An important role of CDK inhibitor p18(INK4c) in modulating antigen receptor-mediated T cell proliferation.

Abstract

The inhibitors of cyclin-dependent kinase (CDK) 4 (INK4) bind CDK4/6 to prevent their association with D-cyclins and G(1) cell cycle initiation and progression. We report here that among the seven CDK inhibitors, p18(INK4c) played an important role in modulating TCR-mediated T cell proliferation. Loss of p18(INK4c) in T cells led to hyperproliferation in response to CD3 stimulation. p18(INK4c)-null mice developed lymphoproliferative disorder and T cell lymphomas. Expression of IL-2, IL-2R-alpha, and the major G(1) cell cycle regulatory proteins was not altered in p18-null T cells.
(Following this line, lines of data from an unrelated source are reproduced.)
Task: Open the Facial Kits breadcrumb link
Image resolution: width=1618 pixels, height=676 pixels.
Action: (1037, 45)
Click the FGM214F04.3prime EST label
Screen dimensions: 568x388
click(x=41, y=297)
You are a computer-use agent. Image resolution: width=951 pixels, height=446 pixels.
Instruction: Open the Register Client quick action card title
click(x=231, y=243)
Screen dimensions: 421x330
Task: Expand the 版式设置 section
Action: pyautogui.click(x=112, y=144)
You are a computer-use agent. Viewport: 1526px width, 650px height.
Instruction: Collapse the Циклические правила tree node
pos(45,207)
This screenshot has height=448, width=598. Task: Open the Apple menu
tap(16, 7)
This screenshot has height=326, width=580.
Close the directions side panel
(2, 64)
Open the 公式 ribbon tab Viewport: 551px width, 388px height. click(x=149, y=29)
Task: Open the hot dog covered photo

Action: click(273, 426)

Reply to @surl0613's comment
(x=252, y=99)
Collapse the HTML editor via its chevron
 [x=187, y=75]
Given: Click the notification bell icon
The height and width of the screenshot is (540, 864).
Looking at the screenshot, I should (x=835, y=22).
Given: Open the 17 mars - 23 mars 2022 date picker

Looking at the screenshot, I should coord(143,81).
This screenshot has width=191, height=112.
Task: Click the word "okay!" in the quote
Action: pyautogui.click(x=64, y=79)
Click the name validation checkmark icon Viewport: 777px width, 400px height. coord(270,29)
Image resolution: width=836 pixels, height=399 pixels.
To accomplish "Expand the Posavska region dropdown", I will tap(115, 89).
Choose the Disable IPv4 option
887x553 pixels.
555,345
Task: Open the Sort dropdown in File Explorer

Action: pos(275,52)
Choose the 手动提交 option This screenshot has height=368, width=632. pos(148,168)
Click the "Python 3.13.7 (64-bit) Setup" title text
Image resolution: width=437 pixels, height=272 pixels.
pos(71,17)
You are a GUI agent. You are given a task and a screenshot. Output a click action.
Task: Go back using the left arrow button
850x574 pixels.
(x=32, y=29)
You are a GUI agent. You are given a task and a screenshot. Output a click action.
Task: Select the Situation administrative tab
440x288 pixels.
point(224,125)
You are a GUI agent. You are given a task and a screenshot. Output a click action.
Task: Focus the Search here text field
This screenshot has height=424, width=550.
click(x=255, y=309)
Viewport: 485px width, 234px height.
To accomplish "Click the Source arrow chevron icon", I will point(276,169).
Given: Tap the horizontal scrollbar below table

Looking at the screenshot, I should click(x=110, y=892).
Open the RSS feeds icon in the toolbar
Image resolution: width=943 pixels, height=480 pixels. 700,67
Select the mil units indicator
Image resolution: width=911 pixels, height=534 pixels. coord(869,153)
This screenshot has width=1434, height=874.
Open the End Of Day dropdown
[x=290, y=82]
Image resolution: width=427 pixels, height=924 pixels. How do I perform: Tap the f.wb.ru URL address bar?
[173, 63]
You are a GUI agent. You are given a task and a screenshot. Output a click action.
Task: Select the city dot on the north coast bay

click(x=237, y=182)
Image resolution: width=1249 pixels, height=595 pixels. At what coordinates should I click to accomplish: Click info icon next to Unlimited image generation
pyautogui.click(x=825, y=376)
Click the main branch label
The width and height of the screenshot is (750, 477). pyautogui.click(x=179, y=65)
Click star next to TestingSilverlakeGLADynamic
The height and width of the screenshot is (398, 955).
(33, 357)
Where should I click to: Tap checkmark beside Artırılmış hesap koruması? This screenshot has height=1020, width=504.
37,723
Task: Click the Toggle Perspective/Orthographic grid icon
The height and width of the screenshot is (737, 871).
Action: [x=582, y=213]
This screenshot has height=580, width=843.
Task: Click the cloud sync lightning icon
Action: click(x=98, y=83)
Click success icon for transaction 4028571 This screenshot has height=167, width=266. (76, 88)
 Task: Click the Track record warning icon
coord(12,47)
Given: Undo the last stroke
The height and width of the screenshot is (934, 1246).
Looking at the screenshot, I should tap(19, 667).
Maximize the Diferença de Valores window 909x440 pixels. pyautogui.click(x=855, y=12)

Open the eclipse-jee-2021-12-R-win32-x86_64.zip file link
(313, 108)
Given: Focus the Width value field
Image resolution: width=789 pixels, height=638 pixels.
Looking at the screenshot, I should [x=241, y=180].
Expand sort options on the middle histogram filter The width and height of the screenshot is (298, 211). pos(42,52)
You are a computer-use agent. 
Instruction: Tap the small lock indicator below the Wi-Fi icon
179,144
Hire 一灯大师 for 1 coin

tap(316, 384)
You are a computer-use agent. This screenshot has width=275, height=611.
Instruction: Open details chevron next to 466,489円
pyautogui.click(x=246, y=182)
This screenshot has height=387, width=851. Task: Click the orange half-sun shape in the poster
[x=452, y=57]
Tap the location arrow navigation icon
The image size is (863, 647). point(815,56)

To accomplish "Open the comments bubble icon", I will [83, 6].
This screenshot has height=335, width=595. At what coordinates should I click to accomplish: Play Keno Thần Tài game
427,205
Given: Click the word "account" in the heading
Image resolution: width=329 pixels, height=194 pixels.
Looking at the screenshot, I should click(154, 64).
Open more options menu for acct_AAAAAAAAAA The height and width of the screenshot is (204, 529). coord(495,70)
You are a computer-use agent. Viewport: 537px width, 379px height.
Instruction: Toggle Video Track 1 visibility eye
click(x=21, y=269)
Both FK506 and rapamycin efficiently inhibited proliferation of p18-null T cells. In activated T cells, p18(INK4c) remained constant, and preferentially associated with and inhibited CDK6 but not CDK4. We propose that p18(INK4c) sets an inhibitory threshold in T cells and one function of CD28 costimulation is to counteract the p18(INK4c) inhibitory activity on CDK6-cyclin D complexes. The p18(INK4c) protein may provide a novel target to modulate T cell immunity.